___ SUPPLIED RECORDS

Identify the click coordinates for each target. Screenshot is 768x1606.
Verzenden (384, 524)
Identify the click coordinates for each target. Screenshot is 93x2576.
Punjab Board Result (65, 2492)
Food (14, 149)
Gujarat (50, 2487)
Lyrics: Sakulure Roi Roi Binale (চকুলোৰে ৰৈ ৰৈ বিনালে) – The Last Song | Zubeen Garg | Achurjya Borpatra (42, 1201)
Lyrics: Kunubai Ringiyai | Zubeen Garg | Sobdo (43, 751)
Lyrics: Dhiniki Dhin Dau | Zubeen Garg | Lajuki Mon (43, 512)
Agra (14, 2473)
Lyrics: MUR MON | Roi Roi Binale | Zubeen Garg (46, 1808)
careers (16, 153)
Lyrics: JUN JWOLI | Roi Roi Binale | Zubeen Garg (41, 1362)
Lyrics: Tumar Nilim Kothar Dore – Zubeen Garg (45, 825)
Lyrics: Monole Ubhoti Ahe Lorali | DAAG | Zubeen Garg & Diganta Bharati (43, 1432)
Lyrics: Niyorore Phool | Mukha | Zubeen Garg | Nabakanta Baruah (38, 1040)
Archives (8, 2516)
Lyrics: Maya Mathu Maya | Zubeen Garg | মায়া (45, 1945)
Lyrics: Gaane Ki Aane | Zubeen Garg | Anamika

______

_THE TASK_. Say how many lines in the data hold the string "Identify", and say nothing else.

_EXERCISE OUTPUT_. 2